TASK MATERIAL:
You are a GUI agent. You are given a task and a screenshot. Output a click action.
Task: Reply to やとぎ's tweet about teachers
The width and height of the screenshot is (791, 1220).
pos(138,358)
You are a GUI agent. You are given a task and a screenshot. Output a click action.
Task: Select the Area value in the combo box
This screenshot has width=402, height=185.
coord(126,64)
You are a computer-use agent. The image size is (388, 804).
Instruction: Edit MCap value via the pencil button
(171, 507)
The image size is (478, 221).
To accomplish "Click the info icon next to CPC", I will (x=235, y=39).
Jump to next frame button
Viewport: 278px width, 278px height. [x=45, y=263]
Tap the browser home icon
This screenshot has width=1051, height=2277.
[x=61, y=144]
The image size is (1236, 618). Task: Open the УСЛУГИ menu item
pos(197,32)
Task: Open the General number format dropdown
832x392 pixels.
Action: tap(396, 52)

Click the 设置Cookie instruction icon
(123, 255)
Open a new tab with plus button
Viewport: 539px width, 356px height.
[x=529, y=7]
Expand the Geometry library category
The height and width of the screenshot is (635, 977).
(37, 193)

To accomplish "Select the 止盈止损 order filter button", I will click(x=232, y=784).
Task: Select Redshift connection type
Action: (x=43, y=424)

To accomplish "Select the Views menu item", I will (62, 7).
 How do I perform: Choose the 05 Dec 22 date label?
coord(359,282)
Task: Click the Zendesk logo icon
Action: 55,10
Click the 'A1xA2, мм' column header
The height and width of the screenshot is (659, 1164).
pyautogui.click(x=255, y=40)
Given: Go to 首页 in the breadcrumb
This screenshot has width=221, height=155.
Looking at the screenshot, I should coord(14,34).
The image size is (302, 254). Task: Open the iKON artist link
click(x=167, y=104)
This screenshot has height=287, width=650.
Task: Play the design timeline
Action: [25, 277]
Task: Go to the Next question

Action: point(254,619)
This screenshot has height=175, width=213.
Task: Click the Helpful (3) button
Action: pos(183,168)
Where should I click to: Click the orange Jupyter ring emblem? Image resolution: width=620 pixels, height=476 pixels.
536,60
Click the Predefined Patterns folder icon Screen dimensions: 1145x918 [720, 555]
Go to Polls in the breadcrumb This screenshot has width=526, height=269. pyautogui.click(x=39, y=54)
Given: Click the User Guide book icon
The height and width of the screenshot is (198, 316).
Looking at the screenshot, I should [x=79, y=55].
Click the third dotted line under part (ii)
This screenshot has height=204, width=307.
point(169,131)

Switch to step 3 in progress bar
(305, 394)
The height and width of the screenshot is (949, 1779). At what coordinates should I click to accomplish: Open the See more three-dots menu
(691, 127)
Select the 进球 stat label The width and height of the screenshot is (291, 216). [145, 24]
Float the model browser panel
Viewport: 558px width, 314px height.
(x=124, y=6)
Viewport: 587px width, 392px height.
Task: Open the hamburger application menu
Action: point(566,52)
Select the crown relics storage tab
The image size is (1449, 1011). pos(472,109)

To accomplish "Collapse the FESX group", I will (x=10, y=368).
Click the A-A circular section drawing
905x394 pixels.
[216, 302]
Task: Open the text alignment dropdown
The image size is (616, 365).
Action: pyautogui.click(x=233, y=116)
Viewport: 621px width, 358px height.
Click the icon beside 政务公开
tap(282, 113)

YOUR GOAL: Line by line, output the listing above without alteration.

SOLVED PROBLEM:
You are a GUI agent. You are given a task and a screenshot. Output a click action.
Task: Reply to やとぎ's tweet about teachers
The width and height of the screenshot is (791, 1220).
pos(138,358)
You are a GUI agent. You are given a task and a screenshot. Output a click action.
Task: Select the Area value in the combo box
This screenshot has width=402, height=185.
coord(126,64)
You are a computer-use agent. The image size is (388, 804).
Instruction: Edit MCap value via the pencil button
(171, 507)
The image size is (478, 221).
To accomplish "Click the info icon next to CPC", I will (x=235, y=39).
Jump to next frame button
Viewport: 278px width, 278px height. [x=45, y=263]
Tap the browser home icon
This screenshot has width=1051, height=2277.
[x=61, y=144]
The image size is (1236, 618). Task: Open the УСЛУГИ menu item
pos(197,32)
Task: Open the General number format dropdown
832x392 pixels.
Action: tap(396, 52)

Click the 设置Cookie instruction icon
(123, 255)
Open a new tab with plus button
Viewport: 539px width, 356px height.
[x=529, y=7]
Expand the Geometry library category
The height and width of the screenshot is (635, 977).
(37, 193)

To accomplish "Select the 止盈止损 order filter button", I will click(x=232, y=784).
Task: Select Redshift connection type
Action: (x=43, y=424)

To accomplish "Select the Views menu item", I will (62, 7).
 How do I perform: Choose the 05 Dec 22 date label?
coord(359,282)
Task: Click the Zendesk logo icon
Action: 55,10
Click the 'A1xA2, мм' column header
The height and width of the screenshot is (659, 1164).
pyautogui.click(x=255, y=40)
Given: Go to 首页 in the breadcrumb
This screenshot has width=221, height=155.
Looking at the screenshot, I should coord(14,34).
The image size is (302, 254). Task: Open the iKON artist link
click(x=167, y=104)
This screenshot has height=287, width=650.
Task: Play the design timeline
Action: [25, 277]
Task: Go to the Next question

Action: point(254,619)
This screenshot has height=175, width=213.
Task: Click the Helpful (3) button
Action: pos(183,168)
Where should I click to: Click the orange Jupyter ring emblem? Image resolution: width=620 pixels, height=476 pixels.
536,60
Click the Predefined Patterns folder icon Screen dimensions: 1145x918 [720, 555]
Go to Polls in the breadcrumb This screenshot has width=526, height=269. pyautogui.click(x=39, y=54)
Given: Click the User Guide book icon
The height and width of the screenshot is (198, 316).
Looking at the screenshot, I should [x=79, y=55].
Click the third dotted line under part (ii)
This screenshot has height=204, width=307.
point(169,131)

Switch to step 3 in progress bar
(305, 394)
The height and width of the screenshot is (949, 1779). At what coordinates should I click to accomplish: Open the See more three-dots menu
(691, 127)
Select the 进球 stat label The width and height of the screenshot is (291, 216). [145, 24]
Float the model browser panel
Viewport: 558px width, 314px height.
(x=124, y=6)
Viewport: 587px width, 392px height.
Task: Open the hamburger application menu
Action: point(566,52)
Select the crown relics storage tab
The image size is (1449, 1011). pos(472,109)

To accomplish "Collapse the FESX group", I will (x=10, y=368).
Click the A-A circular section drawing
905x394 pixels.
[216, 302]
Task: Open the text alignment dropdown
The image size is (616, 365).
Action: pyautogui.click(x=233, y=116)
Viewport: 621px width, 358px height.
Click the icon beside 政务公开
tap(282, 113)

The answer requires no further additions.